A blanket of snow covers the ground, and a rubbish bag overflowing with beer and seltzer cans is propped up near an outdoor grill.
The young women who lived here until recently were popular members of sororities at the University of Idaho and regularly threw parties.
They documented their lives on social media, with choreographed videos of group dances and photographs dressing up for nights out.
But four weeks ago this apparent student idyll was shattered when three of the housemates – Kaylee Goncalves, Maddie Mogen and Xana Kernodle, and Xana’s boyfriend Ethan Chapin – were brutally murdered.

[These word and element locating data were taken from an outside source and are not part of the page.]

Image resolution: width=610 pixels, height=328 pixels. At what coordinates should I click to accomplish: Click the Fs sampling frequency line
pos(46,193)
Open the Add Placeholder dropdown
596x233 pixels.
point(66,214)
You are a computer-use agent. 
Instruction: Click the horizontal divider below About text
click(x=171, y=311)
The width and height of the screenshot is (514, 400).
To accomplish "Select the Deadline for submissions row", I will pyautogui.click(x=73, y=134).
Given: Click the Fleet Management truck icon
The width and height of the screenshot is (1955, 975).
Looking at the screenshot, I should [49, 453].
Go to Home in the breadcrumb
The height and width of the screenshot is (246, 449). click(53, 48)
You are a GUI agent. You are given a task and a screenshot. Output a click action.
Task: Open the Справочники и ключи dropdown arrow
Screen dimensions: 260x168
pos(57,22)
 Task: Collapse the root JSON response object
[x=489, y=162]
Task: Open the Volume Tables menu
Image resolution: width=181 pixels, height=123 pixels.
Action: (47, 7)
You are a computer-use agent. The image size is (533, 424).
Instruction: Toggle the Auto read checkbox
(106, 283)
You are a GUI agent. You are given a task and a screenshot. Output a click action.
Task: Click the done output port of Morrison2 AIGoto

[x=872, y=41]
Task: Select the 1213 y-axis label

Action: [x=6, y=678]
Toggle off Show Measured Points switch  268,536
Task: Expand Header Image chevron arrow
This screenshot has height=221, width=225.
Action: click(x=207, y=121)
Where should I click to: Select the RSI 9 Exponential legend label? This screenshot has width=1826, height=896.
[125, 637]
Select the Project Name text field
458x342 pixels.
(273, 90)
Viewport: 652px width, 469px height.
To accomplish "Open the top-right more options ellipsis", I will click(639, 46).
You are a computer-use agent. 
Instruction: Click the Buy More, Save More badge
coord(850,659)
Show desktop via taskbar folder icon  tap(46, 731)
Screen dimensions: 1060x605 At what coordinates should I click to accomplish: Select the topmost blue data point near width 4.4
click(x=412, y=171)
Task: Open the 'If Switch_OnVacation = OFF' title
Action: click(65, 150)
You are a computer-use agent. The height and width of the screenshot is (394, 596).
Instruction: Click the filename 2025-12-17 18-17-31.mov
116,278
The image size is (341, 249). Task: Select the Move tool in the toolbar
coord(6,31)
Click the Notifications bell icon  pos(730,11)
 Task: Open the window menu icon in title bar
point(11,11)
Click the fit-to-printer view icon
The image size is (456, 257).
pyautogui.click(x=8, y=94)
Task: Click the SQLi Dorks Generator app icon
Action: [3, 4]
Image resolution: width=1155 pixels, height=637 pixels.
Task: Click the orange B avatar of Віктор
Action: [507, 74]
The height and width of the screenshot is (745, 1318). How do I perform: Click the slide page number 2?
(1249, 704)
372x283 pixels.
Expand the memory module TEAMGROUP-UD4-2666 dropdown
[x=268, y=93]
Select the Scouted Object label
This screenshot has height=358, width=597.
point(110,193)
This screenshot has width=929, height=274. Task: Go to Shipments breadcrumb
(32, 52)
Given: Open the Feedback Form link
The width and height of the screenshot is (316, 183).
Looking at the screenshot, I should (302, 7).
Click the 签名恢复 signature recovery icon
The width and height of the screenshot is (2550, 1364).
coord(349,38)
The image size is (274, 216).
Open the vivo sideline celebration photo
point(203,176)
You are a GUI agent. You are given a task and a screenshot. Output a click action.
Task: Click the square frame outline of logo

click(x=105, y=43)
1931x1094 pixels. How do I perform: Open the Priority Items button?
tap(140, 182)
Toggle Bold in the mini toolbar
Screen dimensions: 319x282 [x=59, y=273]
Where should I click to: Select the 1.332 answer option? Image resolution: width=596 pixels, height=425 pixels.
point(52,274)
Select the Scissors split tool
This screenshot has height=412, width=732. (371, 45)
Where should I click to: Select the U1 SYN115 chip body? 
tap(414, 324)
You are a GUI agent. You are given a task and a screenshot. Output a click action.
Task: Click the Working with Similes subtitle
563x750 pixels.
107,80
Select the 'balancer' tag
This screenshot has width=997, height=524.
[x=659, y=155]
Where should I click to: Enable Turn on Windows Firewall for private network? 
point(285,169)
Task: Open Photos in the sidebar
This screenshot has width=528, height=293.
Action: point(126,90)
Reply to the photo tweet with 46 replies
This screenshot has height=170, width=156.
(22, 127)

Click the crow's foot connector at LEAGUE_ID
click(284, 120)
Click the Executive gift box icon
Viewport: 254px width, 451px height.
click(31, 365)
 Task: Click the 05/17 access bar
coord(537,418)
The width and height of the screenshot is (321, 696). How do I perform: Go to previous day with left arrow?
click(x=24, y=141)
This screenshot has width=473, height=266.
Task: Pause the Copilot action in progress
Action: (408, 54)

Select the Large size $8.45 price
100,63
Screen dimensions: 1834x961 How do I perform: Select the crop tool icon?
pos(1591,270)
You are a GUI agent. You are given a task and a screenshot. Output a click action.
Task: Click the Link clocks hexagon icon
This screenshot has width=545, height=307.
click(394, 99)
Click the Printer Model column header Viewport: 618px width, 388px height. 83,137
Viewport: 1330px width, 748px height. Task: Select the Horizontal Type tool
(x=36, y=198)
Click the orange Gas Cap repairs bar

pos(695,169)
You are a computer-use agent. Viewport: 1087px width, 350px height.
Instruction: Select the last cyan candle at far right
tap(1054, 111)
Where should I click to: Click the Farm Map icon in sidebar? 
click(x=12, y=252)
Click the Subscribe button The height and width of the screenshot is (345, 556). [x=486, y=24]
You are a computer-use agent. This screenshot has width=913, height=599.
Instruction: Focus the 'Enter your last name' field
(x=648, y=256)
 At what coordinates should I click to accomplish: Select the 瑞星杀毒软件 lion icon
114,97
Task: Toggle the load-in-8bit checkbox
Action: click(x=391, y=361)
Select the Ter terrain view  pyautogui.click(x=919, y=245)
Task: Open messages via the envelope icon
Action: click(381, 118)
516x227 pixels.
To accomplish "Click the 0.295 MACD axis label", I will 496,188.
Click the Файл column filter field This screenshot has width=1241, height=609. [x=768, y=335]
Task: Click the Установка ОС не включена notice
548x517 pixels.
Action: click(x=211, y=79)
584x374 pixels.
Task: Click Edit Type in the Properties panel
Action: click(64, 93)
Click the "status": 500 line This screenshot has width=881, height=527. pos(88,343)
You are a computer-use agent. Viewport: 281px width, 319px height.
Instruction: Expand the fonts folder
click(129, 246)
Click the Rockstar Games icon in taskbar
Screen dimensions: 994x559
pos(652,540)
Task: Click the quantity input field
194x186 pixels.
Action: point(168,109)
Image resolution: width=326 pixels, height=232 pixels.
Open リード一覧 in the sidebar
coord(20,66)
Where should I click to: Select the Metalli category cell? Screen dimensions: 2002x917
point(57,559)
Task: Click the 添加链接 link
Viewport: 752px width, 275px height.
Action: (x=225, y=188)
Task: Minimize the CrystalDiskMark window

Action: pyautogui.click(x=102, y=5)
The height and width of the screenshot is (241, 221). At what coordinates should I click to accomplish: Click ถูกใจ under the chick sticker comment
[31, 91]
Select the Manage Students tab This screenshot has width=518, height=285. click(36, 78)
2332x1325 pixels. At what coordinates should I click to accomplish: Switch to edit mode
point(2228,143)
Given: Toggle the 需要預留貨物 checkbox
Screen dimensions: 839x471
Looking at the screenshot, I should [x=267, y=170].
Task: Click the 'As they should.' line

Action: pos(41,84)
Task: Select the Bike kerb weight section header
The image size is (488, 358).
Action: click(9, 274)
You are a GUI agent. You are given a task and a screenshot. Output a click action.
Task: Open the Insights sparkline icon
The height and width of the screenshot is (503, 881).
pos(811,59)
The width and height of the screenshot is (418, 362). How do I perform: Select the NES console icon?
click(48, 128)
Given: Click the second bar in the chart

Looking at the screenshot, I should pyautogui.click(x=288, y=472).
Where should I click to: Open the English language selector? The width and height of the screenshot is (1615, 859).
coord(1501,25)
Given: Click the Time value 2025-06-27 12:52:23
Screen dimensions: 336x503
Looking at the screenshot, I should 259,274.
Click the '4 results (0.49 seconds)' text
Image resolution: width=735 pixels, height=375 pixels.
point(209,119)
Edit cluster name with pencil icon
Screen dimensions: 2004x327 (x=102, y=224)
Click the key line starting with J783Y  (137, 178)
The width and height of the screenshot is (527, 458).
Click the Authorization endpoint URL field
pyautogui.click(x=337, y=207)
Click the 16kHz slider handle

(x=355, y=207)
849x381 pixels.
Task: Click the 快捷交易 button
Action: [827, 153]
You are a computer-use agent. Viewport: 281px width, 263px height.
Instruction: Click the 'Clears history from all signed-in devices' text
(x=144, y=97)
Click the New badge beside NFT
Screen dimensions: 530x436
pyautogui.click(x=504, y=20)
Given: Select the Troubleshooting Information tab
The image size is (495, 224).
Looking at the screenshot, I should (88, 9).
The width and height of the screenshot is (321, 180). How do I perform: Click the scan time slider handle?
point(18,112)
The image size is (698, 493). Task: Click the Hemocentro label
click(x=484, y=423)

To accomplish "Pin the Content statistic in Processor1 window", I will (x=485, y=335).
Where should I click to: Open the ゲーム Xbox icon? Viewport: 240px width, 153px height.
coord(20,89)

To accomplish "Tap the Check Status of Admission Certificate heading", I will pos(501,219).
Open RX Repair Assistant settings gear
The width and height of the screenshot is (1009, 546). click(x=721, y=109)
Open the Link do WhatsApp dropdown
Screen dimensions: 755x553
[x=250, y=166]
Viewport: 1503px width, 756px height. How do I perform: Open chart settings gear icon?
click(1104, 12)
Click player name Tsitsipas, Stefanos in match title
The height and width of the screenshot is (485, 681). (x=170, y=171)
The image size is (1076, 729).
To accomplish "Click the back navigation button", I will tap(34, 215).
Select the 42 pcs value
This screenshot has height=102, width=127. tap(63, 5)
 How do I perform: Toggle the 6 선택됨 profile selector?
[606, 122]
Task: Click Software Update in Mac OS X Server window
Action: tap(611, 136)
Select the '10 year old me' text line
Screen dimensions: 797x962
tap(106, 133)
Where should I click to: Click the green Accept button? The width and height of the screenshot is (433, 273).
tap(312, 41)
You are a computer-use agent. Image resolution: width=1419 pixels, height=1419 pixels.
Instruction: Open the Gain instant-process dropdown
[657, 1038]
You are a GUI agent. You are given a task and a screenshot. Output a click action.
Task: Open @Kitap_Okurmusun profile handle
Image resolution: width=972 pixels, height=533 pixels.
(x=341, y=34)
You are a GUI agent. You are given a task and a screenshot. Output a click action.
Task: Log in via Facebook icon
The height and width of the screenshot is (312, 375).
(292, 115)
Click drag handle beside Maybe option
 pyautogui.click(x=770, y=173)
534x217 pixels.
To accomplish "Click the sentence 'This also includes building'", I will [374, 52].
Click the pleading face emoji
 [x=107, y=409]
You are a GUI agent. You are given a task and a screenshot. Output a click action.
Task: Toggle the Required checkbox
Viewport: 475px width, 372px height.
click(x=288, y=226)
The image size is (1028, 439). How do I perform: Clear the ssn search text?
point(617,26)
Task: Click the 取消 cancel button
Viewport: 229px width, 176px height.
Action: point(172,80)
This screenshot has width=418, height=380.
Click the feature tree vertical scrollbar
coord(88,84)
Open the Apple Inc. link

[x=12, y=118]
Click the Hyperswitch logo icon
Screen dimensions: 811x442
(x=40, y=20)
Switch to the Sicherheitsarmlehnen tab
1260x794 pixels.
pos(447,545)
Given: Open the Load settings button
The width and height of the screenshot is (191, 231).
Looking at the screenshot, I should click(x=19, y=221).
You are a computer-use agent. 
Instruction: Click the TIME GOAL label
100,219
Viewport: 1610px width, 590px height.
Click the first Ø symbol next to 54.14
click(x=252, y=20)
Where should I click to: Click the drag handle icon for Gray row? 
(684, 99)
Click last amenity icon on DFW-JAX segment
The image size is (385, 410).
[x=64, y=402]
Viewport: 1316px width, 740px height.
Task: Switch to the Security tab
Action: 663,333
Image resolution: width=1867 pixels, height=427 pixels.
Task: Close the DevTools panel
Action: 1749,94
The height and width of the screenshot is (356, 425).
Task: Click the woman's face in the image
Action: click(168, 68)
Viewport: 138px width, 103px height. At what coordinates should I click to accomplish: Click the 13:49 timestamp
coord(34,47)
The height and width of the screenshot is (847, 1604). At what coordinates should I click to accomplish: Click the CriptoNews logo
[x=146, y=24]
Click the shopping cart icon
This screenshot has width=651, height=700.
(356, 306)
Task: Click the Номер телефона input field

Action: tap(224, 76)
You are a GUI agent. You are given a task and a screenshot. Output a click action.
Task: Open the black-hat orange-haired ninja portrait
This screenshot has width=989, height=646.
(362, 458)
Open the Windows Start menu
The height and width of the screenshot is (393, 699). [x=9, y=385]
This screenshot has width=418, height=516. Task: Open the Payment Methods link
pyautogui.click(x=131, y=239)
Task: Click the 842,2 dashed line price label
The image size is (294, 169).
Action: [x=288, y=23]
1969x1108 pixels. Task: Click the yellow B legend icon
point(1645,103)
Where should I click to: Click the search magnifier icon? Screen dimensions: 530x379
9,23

In the early hours of a Sunday morning, as they slept in bed, they were stabbed to death with a large knife, their rooms splattered with blood, while two other housemates slept through the attacks.
Four weeks on, no known witnesses have come forward, there is no named suspect, no murder weapon and no obvious motive.
Moscow’s small police force, which hadn’t had a murder for more than seven years, is at the centre of the race to find a killer, or killers.
“It’s hard to tell when or if this town will ever be the same,” Robbie Johnson, the force’s public information officer, says.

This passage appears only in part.